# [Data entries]
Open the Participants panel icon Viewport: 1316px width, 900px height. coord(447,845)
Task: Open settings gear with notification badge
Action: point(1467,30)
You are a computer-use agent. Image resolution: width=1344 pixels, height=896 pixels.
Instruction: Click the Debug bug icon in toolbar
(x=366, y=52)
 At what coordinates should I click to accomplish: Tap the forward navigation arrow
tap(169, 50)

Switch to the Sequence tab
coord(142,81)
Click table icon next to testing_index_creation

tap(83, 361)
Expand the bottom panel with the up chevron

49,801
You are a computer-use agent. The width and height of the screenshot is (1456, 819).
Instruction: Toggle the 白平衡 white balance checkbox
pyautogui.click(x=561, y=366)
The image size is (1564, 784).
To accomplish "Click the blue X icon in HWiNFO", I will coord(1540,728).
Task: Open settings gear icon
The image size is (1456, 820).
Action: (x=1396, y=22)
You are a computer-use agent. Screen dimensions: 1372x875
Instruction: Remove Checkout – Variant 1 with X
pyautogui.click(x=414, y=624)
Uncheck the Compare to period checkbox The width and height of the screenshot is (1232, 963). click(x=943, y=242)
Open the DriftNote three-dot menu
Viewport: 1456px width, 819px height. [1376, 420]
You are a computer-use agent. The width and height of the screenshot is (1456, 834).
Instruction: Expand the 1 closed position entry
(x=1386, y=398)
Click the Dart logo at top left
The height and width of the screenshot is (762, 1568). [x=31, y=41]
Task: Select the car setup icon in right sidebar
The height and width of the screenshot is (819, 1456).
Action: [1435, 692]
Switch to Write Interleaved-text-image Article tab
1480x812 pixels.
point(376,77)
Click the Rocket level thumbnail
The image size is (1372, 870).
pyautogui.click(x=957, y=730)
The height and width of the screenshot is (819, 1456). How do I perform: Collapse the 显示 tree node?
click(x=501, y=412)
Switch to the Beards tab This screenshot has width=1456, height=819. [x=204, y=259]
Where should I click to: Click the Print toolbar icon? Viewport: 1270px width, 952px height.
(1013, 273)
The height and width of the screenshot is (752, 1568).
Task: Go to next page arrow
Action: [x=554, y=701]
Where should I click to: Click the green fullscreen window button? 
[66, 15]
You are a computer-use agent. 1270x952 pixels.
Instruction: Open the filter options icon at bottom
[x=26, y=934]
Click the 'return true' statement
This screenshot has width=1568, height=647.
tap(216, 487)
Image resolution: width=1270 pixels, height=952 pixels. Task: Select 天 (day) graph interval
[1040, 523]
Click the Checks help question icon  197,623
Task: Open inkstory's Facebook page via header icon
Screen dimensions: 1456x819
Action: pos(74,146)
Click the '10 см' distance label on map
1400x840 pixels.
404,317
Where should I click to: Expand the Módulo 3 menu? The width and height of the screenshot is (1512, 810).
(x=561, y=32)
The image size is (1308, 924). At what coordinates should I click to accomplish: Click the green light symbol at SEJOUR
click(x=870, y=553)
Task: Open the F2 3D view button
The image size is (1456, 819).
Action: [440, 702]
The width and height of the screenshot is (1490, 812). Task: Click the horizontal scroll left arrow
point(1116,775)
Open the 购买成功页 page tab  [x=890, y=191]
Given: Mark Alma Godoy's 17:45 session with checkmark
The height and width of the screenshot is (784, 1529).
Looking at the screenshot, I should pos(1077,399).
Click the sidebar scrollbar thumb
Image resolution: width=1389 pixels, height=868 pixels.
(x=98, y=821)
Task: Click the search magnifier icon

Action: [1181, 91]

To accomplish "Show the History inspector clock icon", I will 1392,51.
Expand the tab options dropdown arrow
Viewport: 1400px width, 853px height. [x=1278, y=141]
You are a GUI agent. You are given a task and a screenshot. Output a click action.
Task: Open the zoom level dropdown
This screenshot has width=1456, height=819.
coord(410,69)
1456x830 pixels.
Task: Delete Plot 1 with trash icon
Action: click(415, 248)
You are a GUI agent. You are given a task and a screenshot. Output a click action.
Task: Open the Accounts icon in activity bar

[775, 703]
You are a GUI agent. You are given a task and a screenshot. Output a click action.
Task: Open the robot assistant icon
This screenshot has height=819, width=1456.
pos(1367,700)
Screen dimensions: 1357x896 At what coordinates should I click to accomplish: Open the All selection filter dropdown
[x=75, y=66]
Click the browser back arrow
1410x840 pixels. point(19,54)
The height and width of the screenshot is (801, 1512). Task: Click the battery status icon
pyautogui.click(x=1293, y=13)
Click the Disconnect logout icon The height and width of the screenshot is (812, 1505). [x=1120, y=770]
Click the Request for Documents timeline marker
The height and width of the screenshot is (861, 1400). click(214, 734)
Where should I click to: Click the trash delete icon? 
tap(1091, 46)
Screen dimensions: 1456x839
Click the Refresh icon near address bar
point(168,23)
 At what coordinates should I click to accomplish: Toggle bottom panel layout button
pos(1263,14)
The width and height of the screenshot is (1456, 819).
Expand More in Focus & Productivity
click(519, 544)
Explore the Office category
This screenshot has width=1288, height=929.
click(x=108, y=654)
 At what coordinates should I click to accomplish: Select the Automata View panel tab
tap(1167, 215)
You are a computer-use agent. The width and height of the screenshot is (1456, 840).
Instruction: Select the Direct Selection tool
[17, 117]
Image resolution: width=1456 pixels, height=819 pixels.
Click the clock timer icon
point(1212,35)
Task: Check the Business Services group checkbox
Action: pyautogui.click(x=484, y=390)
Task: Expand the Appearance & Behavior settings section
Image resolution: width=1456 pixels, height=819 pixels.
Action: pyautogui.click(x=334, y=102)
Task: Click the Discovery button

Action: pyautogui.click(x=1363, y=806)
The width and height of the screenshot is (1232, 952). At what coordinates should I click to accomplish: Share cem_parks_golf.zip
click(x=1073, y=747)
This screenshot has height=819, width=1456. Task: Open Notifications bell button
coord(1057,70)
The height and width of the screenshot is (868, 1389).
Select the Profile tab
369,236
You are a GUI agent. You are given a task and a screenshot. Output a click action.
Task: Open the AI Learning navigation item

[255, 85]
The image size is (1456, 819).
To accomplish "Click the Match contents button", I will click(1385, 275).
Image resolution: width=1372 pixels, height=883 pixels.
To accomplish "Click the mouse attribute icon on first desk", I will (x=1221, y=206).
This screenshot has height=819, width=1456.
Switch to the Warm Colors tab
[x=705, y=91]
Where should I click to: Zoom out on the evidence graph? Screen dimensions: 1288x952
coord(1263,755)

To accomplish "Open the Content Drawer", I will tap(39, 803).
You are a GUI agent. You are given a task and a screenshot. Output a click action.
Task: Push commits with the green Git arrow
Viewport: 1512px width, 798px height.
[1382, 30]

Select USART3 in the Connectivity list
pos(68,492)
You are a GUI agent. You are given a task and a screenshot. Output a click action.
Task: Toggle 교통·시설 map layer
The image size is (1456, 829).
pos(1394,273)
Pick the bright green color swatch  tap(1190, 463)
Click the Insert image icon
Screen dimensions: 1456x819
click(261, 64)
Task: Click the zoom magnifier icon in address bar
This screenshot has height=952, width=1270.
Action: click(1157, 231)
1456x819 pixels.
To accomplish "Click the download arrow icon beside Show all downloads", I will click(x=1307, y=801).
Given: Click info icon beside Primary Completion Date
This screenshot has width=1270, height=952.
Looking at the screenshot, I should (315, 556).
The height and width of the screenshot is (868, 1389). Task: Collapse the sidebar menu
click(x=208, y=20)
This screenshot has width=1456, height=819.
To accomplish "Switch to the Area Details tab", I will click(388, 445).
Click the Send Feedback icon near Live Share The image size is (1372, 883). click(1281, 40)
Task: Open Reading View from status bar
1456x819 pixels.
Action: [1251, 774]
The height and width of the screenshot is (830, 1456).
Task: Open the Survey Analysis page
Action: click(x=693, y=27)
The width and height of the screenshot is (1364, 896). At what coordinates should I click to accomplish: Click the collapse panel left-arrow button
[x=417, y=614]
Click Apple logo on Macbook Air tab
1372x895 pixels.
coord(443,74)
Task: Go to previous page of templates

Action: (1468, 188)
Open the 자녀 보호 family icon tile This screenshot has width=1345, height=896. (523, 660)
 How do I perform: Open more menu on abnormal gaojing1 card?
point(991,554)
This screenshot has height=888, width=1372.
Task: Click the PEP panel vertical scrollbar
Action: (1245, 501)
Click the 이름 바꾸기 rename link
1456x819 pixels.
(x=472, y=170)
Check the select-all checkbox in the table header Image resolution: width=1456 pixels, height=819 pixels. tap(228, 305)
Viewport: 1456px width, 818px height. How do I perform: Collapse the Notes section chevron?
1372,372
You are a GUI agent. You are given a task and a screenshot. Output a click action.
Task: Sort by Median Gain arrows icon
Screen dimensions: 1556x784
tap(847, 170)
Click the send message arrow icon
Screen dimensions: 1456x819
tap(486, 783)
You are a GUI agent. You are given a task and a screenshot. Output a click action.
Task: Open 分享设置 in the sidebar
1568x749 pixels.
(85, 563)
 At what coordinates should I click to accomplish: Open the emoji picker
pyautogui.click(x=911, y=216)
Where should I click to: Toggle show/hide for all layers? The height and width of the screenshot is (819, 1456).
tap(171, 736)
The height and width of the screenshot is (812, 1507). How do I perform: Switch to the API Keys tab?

# [REQUIRED WORK]
Reply with the lines from the first line of the entries through the line that contains "Switch to the Beards", repeated exactly with both ends kept, and with nothing else.

# [COMPLETED EXERCISE]
Open the Participants panel icon Viewport: 1316px width, 900px height. coord(447,845)
Task: Open settings gear with notification badge
Action: point(1467,30)
You are a computer-use agent. Image resolution: width=1344 pixels, height=896 pixels.
Instruction: Click the Debug bug icon in toolbar
(x=366, y=52)
 At what coordinates should I click to accomplish: Tap the forward navigation arrow
tap(169, 50)

Switch to the Sequence tab
coord(142,81)
Click table icon next to testing_index_creation

tap(83, 361)
Expand the bottom panel with the up chevron

49,801
You are a computer-use agent. The width and height of the screenshot is (1456, 819).
Instruction: Toggle the 白平衡 white balance checkbox
pyautogui.click(x=561, y=366)
The image size is (1564, 784).
To accomplish "Click the blue X icon in HWiNFO", I will coord(1540,728).
Task: Open settings gear icon
The image size is (1456, 820).
Action: (x=1396, y=22)
You are a computer-use agent. Screen dimensions: 1372x875
Instruction: Remove Checkout – Variant 1 with X
pyautogui.click(x=414, y=624)
Uncheck the Compare to period checkbox The width and height of the screenshot is (1232, 963). click(x=943, y=242)
Open the DriftNote three-dot menu
Viewport: 1456px width, 819px height. [1376, 420]
You are a computer-use agent. The width and height of the screenshot is (1456, 834).
Instruction: Expand the 1 closed position entry
(x=1386, y=398)
Click the Dart logo at top left
The height and width of the screenshot is (762, 1568). [x=31, y=41]
Task: Select the car setup icon in right sidebar
The height and width of the screenshot is (819, 1456).
Action: [1435, 692]
Switch to Write Interleaved-text-image Article tab
1480x812 pixels.
point(376,77)
Click the Rocket level thumbnail
The image size is (1372, 870).
pyautogui.click(x=957, y=730)
The height and width of the screenshot is (819, 1456). How do I perform: Collapse the 显示 tree node?
click(x=501, y=412)
Switch to the Beards tab This screenshot has width=1456, height=819. [x=204, y=259]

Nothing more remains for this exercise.